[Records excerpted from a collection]
*****

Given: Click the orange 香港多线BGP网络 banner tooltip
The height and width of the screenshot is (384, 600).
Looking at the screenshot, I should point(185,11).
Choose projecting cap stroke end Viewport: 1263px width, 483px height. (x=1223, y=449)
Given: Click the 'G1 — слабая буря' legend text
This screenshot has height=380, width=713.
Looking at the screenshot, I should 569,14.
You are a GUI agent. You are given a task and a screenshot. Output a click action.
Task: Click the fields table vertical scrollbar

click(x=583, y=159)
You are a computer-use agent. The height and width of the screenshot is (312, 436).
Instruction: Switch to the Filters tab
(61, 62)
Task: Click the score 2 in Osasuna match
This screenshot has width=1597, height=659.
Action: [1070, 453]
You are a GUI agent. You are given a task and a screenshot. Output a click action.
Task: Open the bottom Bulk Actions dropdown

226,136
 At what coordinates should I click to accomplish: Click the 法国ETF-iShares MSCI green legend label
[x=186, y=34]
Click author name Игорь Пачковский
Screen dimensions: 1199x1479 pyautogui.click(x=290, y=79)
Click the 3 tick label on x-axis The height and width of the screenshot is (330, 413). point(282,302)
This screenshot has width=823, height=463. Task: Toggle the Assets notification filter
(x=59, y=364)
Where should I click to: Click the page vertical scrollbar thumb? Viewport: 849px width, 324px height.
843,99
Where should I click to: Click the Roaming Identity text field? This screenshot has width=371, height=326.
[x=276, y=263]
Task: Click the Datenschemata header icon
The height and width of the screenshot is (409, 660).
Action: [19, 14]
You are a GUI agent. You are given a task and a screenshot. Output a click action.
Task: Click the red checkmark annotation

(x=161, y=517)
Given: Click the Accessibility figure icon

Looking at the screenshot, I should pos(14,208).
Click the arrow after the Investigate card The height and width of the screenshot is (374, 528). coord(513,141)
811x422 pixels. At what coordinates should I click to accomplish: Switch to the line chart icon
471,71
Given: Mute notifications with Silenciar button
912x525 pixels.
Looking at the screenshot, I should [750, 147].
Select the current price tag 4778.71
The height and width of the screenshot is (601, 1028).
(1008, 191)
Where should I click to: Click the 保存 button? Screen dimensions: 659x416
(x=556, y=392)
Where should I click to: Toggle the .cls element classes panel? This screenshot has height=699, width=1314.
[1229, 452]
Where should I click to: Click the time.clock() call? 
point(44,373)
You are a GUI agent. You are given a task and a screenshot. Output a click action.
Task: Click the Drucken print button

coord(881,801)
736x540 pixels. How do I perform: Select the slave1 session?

*****

*WORK TO COMPLETE*
Output the lines of the data unchanged, beginning with the line that contains "Where should I click to: Click the page" and continuing through the final line of the data.

*FULL ANSWER*
Where should I click to: Click the page vertical scrollbar thumb? Viewport: 849px width, 324px height.
843,99
Where should I click to: Click the Roaming Identity text field? This screenshot has width=371, height=326.
[x=276, y=263]
Task: Click the Datenschemata header icon
The height and width of the screenshot is (409, 660).
Action: [19, 14]
You are a GUI agent. You are given a task and a screenshot. Output a click action.
Task: Click the red checkmark annotation

(x=161, y=517)
Given: Click the Accessibility figure icon

Looking at the screenshot, I should pos(14,208).
Click the arrow after the Investigate card The height and width of the screenshot is (374, 528). coord(513,141)
811x422 pixels. At what coordinates should I click to accomplish: Switch to the line chart icon
471,71
Given: Mute notifications with Silenciar button
912x525 pixels.
Looking at the screenshot, I should [750, 147].
Select the current price tag 4778.71
The height and width of the screenshot is (601, 1028).
(1008, 191)
Where should I click to: Click the 保存 button? Screen dimensions: 659x416
(x=556, y=392)
Where should I click to: Toggle the .cls element classes panel? This screenshot has height=699, width=1314.
[1229, 452]
Where should I click to: Click the time.clock() call? 
point(44,373)
You are a GUI agent. You are given a task and a screenshot. Output a click action.
Task: Click the Drucken print button

coord(881,801)
736x540 pixels. How do I perform: Select the slave1 session?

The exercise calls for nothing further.